> _Action item_: Take every line from the material that has the word "email" in it.

> _Excerpted records_:

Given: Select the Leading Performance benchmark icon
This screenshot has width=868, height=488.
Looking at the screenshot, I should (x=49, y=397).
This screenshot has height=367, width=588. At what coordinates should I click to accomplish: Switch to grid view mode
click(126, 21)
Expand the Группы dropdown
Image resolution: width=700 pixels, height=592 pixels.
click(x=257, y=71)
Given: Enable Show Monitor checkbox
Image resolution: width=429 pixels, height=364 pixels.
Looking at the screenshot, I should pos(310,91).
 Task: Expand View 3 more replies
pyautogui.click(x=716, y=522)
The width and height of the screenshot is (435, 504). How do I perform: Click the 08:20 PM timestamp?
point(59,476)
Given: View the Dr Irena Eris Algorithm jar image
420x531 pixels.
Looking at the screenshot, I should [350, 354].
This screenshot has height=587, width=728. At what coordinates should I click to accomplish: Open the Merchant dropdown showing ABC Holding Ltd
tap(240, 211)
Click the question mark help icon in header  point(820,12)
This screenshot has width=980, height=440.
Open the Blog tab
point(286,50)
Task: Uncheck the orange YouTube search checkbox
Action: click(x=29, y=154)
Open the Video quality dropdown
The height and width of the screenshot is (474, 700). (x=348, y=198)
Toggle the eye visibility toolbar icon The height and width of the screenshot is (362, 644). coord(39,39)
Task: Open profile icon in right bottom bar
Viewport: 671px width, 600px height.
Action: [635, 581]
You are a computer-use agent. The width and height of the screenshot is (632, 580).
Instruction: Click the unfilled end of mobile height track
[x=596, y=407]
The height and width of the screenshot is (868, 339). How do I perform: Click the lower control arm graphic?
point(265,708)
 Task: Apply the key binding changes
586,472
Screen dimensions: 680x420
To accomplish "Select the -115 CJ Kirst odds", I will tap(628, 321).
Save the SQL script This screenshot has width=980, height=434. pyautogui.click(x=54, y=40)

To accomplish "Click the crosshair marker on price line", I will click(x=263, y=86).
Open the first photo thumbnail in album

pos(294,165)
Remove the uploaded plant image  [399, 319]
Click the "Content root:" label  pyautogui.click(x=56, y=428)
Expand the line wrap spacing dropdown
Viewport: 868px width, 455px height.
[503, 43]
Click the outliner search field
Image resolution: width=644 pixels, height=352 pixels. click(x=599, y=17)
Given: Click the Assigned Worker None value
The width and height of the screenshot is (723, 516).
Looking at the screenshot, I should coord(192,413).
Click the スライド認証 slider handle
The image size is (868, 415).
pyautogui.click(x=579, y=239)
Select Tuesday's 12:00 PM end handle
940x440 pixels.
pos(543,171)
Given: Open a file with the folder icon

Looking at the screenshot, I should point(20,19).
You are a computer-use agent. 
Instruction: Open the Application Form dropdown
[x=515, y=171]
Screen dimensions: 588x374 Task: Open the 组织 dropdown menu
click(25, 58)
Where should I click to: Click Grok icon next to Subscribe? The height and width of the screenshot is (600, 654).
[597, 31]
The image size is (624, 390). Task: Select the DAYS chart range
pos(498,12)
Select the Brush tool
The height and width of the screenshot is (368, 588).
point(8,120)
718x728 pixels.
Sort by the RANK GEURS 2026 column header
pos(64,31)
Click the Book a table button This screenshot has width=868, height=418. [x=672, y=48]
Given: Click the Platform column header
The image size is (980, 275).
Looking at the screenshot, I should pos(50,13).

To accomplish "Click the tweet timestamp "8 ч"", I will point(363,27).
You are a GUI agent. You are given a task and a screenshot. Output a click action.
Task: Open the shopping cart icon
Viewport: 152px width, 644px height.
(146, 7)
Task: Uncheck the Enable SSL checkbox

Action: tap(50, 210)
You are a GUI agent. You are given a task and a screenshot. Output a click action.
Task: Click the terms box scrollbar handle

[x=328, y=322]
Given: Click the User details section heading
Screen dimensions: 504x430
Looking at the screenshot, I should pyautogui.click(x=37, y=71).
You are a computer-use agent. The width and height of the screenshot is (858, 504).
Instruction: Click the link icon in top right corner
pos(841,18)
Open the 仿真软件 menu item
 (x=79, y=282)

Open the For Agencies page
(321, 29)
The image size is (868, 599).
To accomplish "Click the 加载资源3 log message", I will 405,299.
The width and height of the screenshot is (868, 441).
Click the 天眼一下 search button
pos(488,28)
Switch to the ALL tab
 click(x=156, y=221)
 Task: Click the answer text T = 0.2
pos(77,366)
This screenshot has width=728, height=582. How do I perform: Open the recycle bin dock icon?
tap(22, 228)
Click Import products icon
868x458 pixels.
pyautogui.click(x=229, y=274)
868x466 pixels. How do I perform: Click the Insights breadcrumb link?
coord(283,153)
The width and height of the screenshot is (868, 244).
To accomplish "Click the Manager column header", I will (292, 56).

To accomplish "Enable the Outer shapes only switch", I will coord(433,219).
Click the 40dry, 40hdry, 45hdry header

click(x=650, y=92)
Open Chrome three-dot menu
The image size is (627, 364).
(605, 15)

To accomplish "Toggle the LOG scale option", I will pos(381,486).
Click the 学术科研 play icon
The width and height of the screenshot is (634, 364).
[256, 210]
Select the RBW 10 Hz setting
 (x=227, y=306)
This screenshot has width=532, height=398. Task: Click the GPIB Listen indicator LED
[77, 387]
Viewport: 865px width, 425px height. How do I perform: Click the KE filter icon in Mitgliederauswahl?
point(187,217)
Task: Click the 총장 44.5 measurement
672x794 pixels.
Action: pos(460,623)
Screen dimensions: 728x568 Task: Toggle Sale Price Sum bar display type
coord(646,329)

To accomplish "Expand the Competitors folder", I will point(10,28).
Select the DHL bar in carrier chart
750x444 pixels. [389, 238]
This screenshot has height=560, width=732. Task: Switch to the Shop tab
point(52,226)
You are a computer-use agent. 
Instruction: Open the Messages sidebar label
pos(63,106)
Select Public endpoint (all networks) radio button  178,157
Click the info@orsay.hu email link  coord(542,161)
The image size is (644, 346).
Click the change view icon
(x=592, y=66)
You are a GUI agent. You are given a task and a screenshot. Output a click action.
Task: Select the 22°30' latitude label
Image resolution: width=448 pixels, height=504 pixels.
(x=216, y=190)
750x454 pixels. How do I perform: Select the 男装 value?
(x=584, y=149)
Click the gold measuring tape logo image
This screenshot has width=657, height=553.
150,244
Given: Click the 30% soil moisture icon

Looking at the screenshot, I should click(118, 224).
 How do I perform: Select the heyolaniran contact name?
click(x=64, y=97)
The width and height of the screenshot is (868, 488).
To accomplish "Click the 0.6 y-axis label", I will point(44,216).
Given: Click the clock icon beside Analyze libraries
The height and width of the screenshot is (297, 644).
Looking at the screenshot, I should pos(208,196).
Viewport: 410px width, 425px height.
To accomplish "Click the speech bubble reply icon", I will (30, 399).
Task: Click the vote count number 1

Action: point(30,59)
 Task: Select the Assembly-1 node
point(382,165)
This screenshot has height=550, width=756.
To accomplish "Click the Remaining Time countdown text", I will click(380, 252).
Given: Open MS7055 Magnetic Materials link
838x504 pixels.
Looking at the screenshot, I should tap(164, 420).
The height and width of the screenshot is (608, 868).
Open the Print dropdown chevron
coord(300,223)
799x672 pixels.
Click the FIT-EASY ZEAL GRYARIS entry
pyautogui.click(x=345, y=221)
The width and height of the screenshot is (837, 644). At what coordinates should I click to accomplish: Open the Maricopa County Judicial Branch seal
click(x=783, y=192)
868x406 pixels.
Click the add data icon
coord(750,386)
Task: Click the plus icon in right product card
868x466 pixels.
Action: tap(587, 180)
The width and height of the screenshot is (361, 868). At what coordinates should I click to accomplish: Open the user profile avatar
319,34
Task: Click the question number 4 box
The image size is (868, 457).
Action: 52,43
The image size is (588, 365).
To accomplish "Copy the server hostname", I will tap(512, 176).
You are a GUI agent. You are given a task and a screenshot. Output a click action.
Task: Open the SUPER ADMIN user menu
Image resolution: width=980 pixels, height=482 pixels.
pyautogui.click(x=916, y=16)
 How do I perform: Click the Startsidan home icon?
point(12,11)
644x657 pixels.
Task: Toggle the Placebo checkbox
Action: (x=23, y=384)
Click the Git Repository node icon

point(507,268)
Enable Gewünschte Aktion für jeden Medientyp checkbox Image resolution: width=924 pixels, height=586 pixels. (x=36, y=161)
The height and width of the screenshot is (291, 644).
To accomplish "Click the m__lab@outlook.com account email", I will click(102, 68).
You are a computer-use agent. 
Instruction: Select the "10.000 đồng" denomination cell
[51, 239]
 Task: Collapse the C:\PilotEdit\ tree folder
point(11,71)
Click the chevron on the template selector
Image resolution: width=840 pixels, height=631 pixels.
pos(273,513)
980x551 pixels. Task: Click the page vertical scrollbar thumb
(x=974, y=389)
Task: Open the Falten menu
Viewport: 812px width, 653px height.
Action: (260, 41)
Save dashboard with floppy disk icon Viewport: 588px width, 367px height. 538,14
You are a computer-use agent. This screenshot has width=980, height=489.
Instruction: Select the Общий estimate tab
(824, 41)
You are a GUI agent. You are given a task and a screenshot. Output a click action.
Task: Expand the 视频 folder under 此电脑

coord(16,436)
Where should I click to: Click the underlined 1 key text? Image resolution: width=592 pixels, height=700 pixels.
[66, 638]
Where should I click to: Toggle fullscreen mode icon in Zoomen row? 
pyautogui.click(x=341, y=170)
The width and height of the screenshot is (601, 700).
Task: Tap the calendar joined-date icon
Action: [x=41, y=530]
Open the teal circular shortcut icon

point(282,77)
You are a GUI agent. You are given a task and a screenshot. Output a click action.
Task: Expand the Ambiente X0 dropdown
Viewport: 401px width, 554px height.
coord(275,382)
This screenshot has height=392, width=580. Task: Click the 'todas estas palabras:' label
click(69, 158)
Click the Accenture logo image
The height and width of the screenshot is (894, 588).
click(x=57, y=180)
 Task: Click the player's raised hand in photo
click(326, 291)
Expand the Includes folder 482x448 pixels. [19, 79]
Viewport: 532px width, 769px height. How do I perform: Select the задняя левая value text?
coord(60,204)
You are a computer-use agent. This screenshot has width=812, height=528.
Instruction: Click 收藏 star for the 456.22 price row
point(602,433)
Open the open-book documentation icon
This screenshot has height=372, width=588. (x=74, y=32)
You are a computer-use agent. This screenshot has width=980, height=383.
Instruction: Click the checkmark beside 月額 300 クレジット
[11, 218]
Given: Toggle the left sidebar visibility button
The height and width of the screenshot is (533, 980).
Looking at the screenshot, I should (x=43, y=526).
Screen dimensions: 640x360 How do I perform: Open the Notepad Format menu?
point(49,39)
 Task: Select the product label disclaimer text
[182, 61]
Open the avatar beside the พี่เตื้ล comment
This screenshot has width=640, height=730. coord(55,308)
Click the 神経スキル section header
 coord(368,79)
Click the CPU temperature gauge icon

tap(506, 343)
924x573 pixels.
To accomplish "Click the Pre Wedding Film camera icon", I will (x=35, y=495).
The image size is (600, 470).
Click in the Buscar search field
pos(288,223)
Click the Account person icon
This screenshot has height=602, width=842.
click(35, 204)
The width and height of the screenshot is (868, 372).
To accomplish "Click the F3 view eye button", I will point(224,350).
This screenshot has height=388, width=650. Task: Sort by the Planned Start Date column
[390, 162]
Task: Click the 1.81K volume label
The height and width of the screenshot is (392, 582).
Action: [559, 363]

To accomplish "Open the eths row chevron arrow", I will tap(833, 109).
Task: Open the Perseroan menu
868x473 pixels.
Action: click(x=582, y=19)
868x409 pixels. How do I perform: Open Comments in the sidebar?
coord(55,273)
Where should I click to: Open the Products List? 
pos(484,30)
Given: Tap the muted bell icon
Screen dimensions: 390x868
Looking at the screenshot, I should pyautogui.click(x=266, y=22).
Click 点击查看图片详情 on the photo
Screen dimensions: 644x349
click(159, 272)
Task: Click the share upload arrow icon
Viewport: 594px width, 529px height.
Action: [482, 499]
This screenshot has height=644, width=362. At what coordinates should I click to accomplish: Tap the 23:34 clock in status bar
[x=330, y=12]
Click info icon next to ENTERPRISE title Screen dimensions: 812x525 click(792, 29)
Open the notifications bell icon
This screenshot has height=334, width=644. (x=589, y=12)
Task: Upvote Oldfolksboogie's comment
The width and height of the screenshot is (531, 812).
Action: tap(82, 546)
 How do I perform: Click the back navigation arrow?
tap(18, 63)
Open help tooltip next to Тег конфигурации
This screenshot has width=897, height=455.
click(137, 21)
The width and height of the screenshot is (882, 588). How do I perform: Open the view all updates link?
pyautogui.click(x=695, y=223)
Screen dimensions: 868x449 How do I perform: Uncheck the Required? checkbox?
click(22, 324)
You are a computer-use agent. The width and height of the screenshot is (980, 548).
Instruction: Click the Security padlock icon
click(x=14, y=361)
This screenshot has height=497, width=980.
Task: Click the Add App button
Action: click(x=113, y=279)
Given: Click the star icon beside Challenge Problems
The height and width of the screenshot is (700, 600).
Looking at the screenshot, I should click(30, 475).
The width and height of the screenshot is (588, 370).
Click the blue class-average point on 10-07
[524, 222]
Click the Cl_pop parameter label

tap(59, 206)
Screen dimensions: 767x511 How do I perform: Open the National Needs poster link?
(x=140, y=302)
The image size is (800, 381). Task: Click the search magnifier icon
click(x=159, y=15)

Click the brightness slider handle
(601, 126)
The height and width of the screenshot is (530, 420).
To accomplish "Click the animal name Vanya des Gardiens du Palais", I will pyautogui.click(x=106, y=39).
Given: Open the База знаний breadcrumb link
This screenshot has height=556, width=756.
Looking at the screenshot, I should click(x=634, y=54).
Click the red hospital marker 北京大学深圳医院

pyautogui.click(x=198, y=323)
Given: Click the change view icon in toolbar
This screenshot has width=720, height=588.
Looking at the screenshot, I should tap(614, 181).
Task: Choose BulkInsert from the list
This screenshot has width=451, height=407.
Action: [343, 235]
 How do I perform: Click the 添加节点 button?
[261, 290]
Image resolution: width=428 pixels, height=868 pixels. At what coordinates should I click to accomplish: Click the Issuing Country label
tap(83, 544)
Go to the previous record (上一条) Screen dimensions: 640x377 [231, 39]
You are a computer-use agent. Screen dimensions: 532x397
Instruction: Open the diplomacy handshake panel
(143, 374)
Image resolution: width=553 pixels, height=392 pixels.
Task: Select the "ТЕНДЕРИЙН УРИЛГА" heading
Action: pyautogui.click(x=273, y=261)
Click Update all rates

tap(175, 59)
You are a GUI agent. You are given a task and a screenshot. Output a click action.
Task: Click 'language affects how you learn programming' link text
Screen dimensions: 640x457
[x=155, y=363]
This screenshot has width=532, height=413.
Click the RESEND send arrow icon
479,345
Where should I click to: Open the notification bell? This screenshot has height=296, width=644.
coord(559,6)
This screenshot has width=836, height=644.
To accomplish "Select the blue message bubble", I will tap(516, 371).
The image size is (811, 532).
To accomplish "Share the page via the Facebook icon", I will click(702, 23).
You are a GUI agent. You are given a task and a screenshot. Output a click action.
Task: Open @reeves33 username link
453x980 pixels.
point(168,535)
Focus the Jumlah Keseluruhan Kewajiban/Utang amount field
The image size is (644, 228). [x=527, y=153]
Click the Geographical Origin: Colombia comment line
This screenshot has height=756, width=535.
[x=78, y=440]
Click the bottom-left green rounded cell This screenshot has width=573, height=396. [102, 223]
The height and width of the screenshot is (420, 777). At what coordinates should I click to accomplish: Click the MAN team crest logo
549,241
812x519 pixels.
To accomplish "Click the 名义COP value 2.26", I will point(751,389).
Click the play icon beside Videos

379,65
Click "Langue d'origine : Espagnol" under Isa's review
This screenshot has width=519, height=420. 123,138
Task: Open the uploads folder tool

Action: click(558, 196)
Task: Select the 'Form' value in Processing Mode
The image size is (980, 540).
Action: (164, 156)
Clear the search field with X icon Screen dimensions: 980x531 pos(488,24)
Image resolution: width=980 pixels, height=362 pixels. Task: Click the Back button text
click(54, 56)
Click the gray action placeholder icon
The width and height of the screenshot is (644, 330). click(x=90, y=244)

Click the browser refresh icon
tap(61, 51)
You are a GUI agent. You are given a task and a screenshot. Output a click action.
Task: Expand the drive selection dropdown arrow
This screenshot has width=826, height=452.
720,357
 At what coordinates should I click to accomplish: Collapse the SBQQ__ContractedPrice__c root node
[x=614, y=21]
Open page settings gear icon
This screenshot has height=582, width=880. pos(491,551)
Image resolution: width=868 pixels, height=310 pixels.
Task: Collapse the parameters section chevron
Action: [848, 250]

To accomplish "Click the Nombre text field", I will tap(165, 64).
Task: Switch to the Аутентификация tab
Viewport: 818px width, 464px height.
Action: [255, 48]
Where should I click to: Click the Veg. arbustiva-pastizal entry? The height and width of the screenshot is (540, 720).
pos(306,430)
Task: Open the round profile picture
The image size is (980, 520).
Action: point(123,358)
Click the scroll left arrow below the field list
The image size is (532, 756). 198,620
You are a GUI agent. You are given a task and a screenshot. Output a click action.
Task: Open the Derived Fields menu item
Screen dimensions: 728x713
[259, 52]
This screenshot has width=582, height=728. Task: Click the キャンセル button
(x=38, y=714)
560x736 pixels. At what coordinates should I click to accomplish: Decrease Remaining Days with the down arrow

> _Output of the task_:
Click the info@orsay.hu email link  coord(542,161)
To accomplish "Click the m__lab@outlook.com account email", I will click(102, 68).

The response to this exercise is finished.